Turn the lines of the material below into a Markdown table with the columns Row and Line. Number each line in Row and skip blank lines.

Records from a dataset
****************************************
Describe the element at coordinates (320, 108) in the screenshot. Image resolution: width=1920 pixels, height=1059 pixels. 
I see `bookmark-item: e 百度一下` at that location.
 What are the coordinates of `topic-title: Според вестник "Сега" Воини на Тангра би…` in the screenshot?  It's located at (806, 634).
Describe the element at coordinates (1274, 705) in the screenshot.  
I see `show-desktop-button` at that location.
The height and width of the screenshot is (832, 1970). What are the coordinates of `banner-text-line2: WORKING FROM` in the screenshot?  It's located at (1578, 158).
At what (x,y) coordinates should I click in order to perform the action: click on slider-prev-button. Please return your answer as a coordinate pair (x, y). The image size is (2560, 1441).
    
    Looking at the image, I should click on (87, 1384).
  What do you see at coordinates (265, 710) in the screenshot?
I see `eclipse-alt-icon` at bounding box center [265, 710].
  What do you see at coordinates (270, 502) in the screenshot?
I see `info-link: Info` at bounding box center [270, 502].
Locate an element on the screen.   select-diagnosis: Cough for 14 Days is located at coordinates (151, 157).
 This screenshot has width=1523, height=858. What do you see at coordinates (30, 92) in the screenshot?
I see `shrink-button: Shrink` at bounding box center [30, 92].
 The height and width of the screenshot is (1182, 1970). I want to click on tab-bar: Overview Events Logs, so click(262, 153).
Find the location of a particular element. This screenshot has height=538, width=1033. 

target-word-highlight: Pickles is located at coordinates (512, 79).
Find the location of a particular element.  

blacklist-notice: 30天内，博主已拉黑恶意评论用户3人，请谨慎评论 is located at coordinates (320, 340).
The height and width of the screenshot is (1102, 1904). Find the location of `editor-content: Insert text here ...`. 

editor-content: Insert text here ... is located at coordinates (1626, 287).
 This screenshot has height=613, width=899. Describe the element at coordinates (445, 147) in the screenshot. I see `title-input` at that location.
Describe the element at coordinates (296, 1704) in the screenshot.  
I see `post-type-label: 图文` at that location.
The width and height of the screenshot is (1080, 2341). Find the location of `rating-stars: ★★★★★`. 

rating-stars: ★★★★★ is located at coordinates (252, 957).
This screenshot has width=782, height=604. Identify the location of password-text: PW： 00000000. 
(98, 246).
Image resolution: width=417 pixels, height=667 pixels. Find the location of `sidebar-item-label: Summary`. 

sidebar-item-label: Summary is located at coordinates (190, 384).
****************************************
• RESPONSE TO THE EXERCISE
| Row | Line |
|---|---|
| 1 | Describe the element at coordinates (320, 108) in the screenshot. Image resolution: width=1920 pixels, height=1059 pixels.  |
| 2 | I see `bookmark-item: e 百度一下` at that location. |
| 3 |  What are the coordinates of `topic-title: Според вестник "Сега" Воини на Тангра би…` in the screenshot?  It's located at (806, 634). |
| 4 | Describe the element at coordinates (1274, 705) in the screenshot.   |
| 5 | I see `show-desktop-button` at that location. |
| 6 | The height and width of the screenshot is (832, 1970). What are the coordinates of `banner-text-line2: WORKING FROM` in the screenshot?  It's located at (1578, 158). |
| 7 | At what (x,y) coordinates should I click in order to perform the action: click on slider-prev-button. Please return your answer as a coordinate pair (x, y). The image size is (2560, 1441). |
| 8 |     Looking at the image, I should click on (87, 1384). |
| 9 |   What do you see at coordinates (265, 710) in the screenshot? |
| 10 | I see `eclipse-alt-icon` at bounding box center [265, 710]. |
| 11 |   What do you see at coordinates (270, 502) in the screenshot? |
| 12 | I see `info-link: Info` at bounding box center [270, 502]. |
| 13 | Locate an element on the screen.   select-diagnosis: Cough for 14 Days is located at coordinates (151, 157). |
| 14 |  This screenshot has width=1523, height=858. What do you see at coordinates (30, 92) in the screenshot? |
| 15 | I see `shrink-button: Shrink` at bounding box center [30, 92]. |
| 16 |  The height and width of the screenshot is (1182, 1970). I want to click on tab-bar: Overview Events Logs, so click(262, 153). |
| 17 | Find the location of a particular element. This screenshot has height=538, width=1033.  |
| 18 | target-word-highlight: Pickles is located at coordinates (512, 79). |
| 19 | Find the location of a particular element.   |
| 20 | blacklist-notice: 30天内，博主已拉黑恶意评论用户3人，请谨慎评论 is located at coordinates (320, 340). |
| 21 | The height and width of the screenshot is (1102, 1904). Find the location of `editor-content: Insert text here ...`.  |
| 22 | editor-content: Insert text here ... is located at coordinates (1626, 287). |
| 23 |  This screenshot has height=613, width=899. Describe the element at coordinates (445, 147) in the screenshot. I see `title-input` at that location. |
| 24 | Describe the element at coordinates (296, 1704) in the screenshot.   |
| 25 | I see `post-type-label: 图文` at that location. |
| 26 | The width and height of the screenshot is (1080, 2341). Find the location of `rating-stars: ★★★★★`.  |
| 27 | rating-stars: ★★★★★ is located at coordinates (252, 957). |
| 28 | This screenshot has width=782, height=604. Identify the location of password-text: PW： 00000000.  |
| 29 | (98, 246). |
| 30 | Image resolution: width=417 pixels, height=667 pixels. Find the location of `sidebar-item-label: Summary`.  |
| 31 | sidebar-item-label: Summary is located at coordinates (190, 384). |